## TEXTAUSZUG:
● ● ● ● ●

Protocol of the Session on August 30, 2006

Warum? – Weil Ihre Schuldenpolitik gegen alle Grundwerte verstoßen hat, weil sie unmoralisch war und ist.

(Beifall von CDU und FDP)

Sie haben die Freiheit in den Schuldenturm gesteckt. Sie haben Gerechtigkeit verletzt; denn die Zinsen werden von den Schwächeren an die Reichen gezahlt. Sie haben auch die Solidarität verletzt, weil Sie die Saat unserer Kinder zu großen Teilen verbraucht haben.

Ihre Finanzpolitik, die Finanzpolitik von Rot-Grün, war verfassungswidrig. Ich behaupte: Sie war auch gewissenlos. Sie war in den Jahren 2001 und 2002 verfassungswidrig. Das hat der Verfassungsgerichtshof Nordrhein-Westfalen in einem Urteil festgestellt. 2004/2005 war sie ebenfalls verfassungswidrig. Damals haben Sie sich unter Hinweis auf die Störung des gesamtwirtschaftlichen Gleichgewichts nur dünn retten können. Aber auch darüber hinaus – darauf komme ich noch – waren diese Haushalte verfassungswidrig.

(Gisela Walsken [SPD]: Wer hat das festge- stellt, Herr Kollege?)

● ● ● ● ●

## BEREITGESTELLTES MATERIAL:
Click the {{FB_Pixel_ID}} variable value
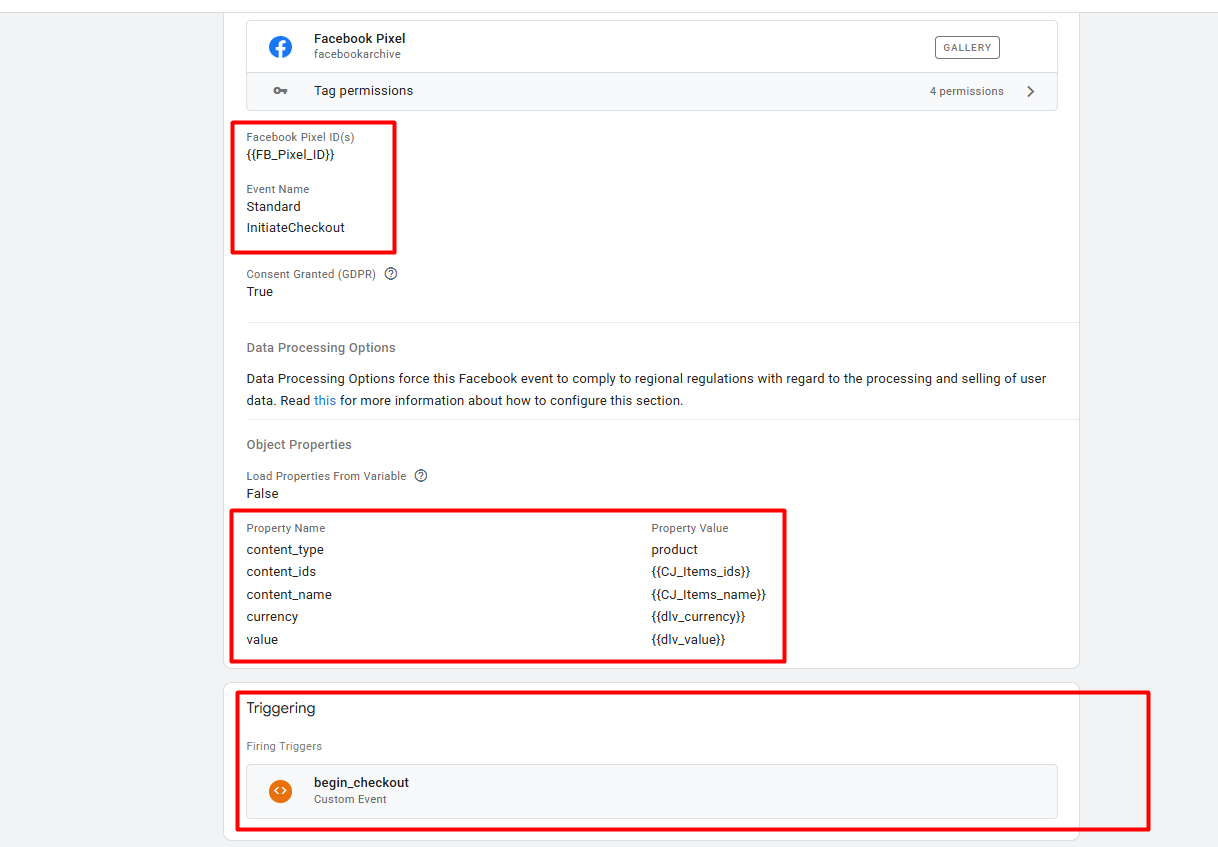Image resolution: width=1218 pixels, height=847 pixels. pos(290,155)

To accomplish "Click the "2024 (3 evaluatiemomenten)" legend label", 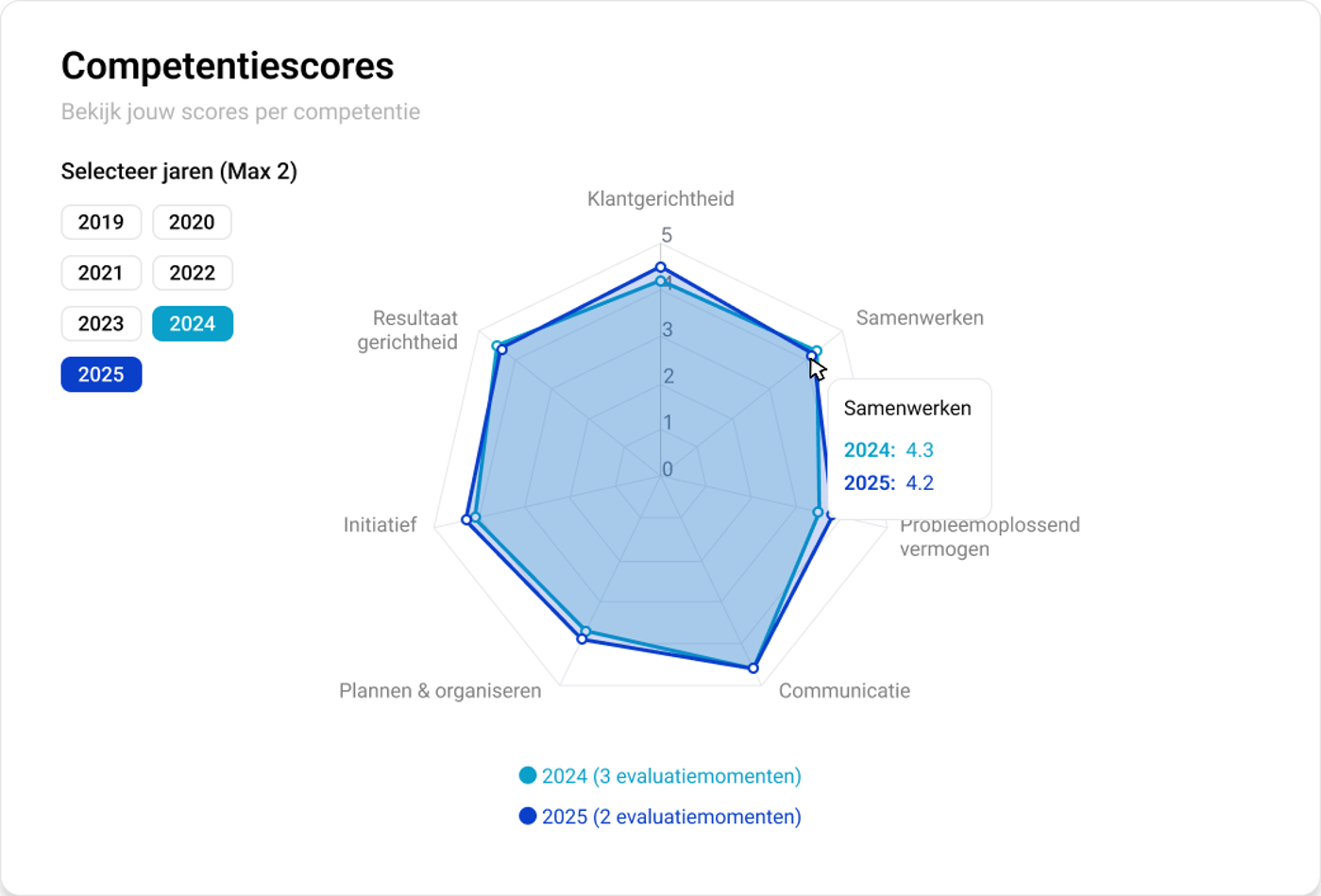I will 671,776.
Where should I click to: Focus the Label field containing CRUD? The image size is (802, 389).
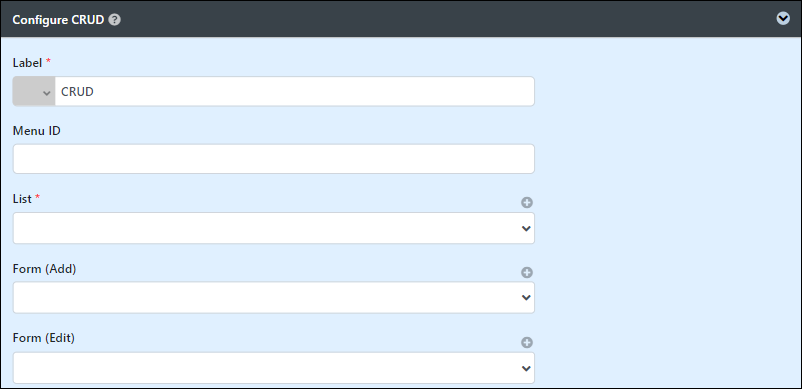click(295, 91)
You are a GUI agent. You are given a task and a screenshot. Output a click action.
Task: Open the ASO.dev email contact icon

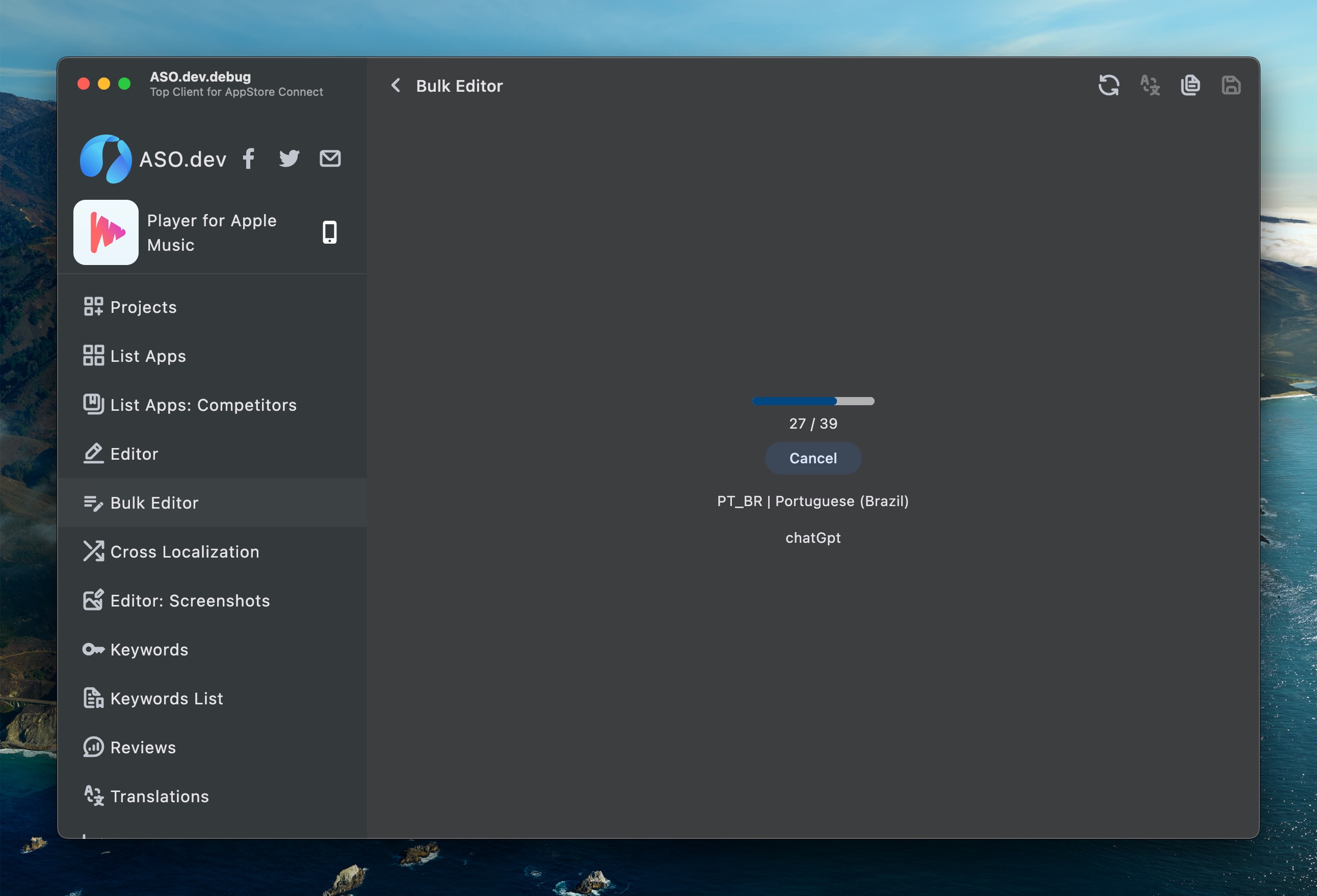click(330, 159)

● ● ● ● ●

## AUFGABEN:
1. Welches Gericht hat laut dem Textauszug festgestellt, dass die Finanzpolitik in den Jahren 2001 und 2002 verfassungswidrig war?
2. Welche Grundwerte hat die Schuldenpolitik nach dem Textauszug verletzt? Nenne alle.
3. Führe die Parlamentsrede im Textauszug nach dem Zwischenruf von Gisela Walsken weiter.

## LÖSUNGEN:
1. Der Verfassungsgerichtshof Nordrhein-Westfalen.

2. Freiheit, Gerechtigkeit und Solidarität.

3.
Frau Kraft, wenn Sie die Chuzpe haben, hier unserem Finanzminister vorzuwerfen, er frisiere Bilanzen, dann sage ich Ihnen: Bilanzen frisiert – das haben die Herren Steinbrück und Dieckmann getan. Die müssten nach den Regeln ehrbarer Kaufleute dann im Knast sitzen beziehungsweise angeklagt werden.

(Beifall von CDU und FDP – Gisela Walsken [SPD]: Vorsicht!)

Ich belege das. Sie haben in jedem Jahr seit 2000 wider besseres Wissen die Steuereinnahmen höher geschätzt, als sie tatsächlich eintraten. In jedem Jahr! Dieser Trick hat es Ihnen ermöglicht, die Ausgaben hoch zu halten und echter Konsolidierung zu entgehen. Sie hatten keine Kraft zur Konsolidierung. Insgesamt haben Sie sich über die letzte Legislaturperiode bei den Steuereinnahmen um 10 Milliarden € – in Anführungszeichen – verschätzt. Für diese 10 Milliarden € müssen jetzt alle Bürgerinnen und Bürger von Nordrhein-Westfalen pro Jahr etwa 0,5 Milliarden € Zinsen- und Schuldendienst aufwenden. Dieses Geld steht uns für andere wichtige Zwecke nicht mehr zur Verfügung. Das ist Ihre Verantwortung.

(Beifall von CDU und FDP)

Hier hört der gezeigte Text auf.